Activity>
State the number of lines in these records holding "element". Say nothing more.

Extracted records
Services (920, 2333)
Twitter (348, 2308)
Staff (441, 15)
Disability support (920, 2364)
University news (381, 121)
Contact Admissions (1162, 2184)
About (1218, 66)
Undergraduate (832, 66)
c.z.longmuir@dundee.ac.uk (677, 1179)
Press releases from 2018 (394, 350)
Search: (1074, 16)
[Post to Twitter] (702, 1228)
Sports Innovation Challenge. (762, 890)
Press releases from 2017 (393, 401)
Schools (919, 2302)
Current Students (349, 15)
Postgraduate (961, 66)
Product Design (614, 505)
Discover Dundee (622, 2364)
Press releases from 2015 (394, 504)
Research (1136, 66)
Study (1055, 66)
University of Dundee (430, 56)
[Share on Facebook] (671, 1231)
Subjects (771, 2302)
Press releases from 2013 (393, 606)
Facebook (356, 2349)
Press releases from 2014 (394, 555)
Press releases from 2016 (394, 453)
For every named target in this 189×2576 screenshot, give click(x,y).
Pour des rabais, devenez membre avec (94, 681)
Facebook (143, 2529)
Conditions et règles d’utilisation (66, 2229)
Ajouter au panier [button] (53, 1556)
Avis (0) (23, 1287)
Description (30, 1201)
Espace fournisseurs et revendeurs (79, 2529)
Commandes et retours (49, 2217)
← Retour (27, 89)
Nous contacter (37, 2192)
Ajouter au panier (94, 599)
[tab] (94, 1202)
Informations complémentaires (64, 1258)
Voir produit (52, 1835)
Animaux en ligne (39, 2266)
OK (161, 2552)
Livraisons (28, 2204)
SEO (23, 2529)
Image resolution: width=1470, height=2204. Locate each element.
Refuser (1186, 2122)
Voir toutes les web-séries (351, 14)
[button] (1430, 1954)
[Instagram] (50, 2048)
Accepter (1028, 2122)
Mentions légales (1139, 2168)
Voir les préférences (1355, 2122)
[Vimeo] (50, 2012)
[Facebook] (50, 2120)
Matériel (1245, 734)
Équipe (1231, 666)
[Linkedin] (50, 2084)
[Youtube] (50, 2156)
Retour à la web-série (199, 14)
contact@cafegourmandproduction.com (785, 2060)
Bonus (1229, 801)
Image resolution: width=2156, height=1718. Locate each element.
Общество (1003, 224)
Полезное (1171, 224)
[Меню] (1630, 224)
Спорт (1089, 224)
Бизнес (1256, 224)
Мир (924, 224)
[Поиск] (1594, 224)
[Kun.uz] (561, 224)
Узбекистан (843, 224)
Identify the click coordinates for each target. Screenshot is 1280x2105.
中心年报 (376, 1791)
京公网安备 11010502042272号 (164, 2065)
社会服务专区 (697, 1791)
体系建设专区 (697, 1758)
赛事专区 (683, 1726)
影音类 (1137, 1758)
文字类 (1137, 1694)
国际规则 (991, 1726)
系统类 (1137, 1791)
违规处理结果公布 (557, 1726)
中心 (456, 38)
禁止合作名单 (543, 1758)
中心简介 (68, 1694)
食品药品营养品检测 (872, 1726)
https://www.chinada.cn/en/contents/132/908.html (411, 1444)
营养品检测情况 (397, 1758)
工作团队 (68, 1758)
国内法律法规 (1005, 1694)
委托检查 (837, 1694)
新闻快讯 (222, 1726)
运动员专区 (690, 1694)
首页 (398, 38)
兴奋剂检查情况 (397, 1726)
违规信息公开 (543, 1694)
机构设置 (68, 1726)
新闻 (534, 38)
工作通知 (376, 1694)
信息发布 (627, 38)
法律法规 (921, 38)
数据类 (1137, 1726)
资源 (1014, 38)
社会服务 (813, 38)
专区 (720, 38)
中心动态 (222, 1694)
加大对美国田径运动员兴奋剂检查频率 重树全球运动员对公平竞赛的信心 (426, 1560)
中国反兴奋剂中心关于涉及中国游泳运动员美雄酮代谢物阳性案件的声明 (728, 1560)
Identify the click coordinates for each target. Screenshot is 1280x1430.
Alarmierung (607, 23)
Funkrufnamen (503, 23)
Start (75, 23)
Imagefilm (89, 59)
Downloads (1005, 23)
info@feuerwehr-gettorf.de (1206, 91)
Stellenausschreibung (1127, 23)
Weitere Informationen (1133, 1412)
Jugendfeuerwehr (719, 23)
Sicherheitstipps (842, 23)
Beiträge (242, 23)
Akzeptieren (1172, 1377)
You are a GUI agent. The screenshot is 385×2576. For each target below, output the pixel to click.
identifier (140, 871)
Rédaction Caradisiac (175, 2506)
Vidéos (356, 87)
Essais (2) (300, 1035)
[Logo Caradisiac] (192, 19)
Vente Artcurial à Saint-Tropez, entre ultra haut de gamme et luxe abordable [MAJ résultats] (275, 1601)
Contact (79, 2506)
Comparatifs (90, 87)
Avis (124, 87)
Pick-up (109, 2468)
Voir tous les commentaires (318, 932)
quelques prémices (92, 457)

Exercise answer>
2